More Please

For some, it’s just another spring training story about another spring training phenom (this one Cuban left-hander Aroldis Chapman). On this end, it’s just another example why reading Joe Posnanski is on my to-do list every other morning. His style is so easy, so effortless, it seems, that much like wondering if athletes are born to do what they do, you have to wonder about writers being born to write. Check it out:
But the amazing part was the ease … there was no grunting, no straining, no laboring. You hear that line all the time about athletes who look as if they were born to do something. Chapman struck out David DeJesus on a hard-sweeping slider that seemed to break two feet. He struck out Chris Getz on a 100-mph fastball that sliced the outside corner — anyway Stewart clocked the pitch at 100 mph. Another scout clocked it at 102. Another got it at 98. Getz’s speed approximation: “It was moving.”

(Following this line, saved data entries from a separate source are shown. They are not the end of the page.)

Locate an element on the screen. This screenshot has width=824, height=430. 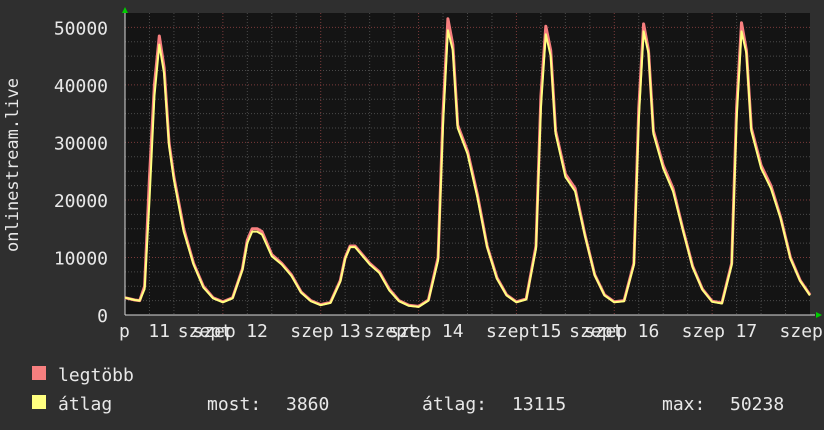
stat-now-value: 3860 is located at coordinates (308, 404).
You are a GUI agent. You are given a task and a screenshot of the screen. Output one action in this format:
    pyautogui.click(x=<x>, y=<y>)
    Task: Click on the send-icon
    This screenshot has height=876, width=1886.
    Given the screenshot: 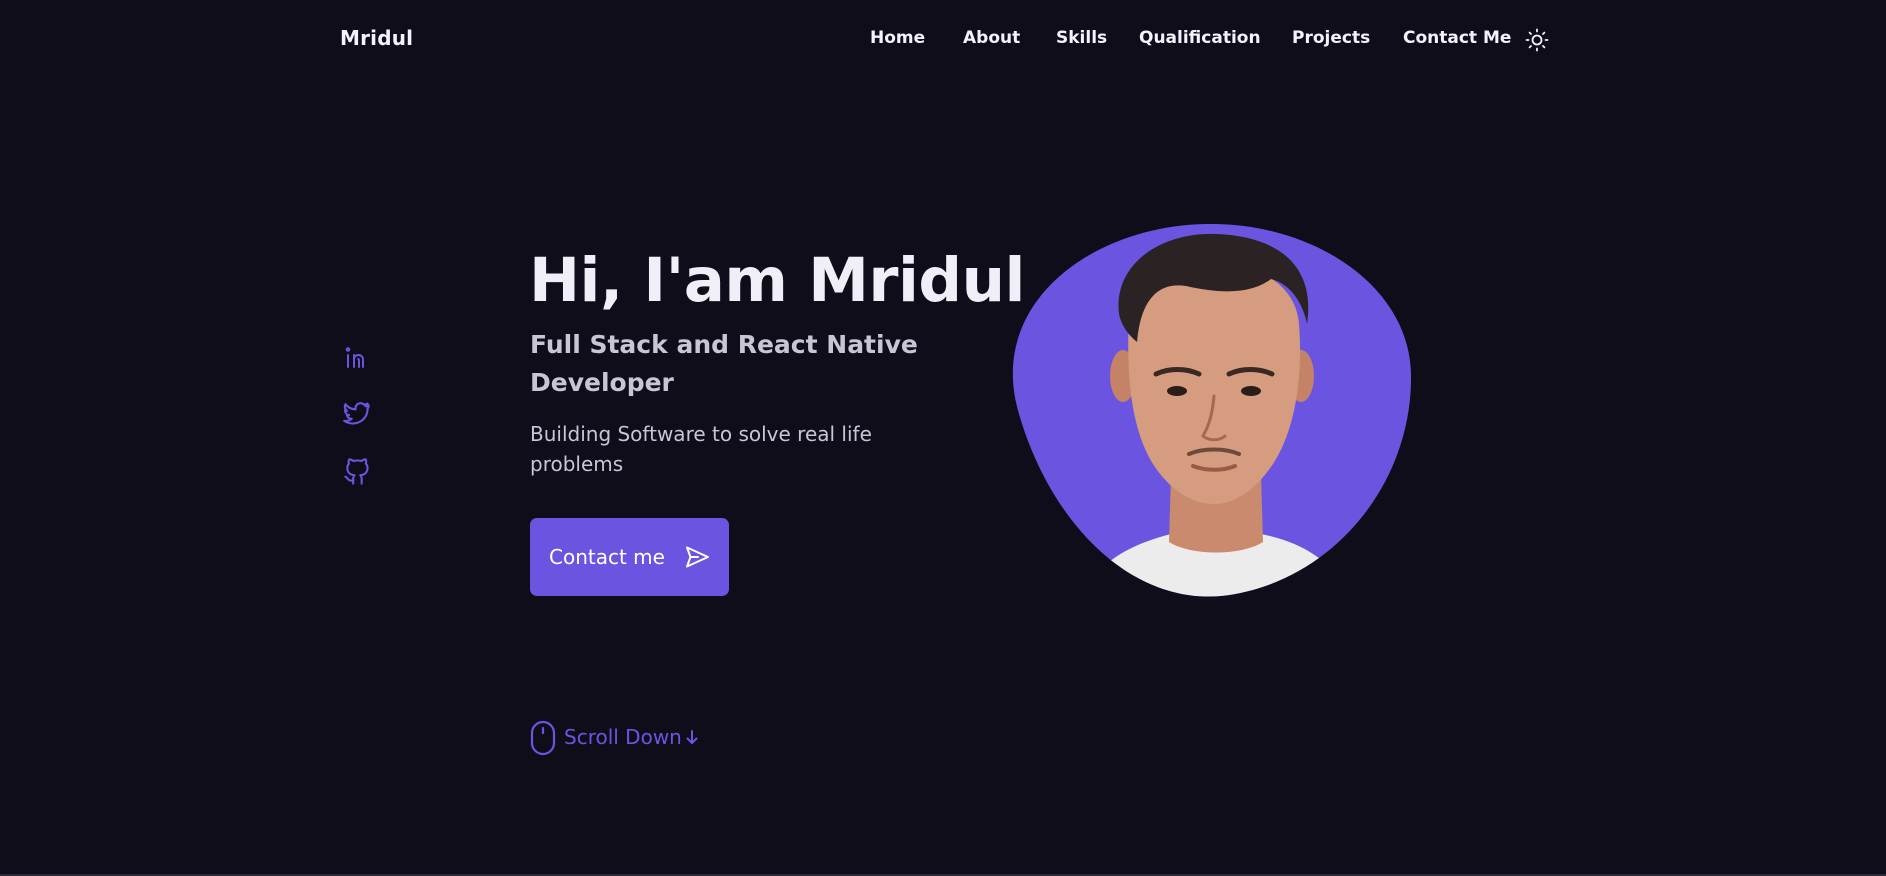 What is the action you would take?
    pyautogui.click(x=698, y=557)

Two batters later Chapman struck out Rick Ankiel on a slider that Ankiel missed by so much he had to be rebooked on a later flight. Watching Ankiel trying to hit Chapman was somewhere between comedy and tragedy; you got the sense that if Ankiel faced Chapman 100 times, he would strike out 100 times.
The Ankiel at-bat was especially poignant because there was a time, not long ago, when Ankiel was that left-handed pitching phenom, the 19-year-old kid who had struck out 416 batters in just 298 minor league innings. No, you never know exactly how the phenom’s story will play out.
God damn. It’s stuff like this that gets me excited for baseball.

Amen brother. On Posnanski and baseball.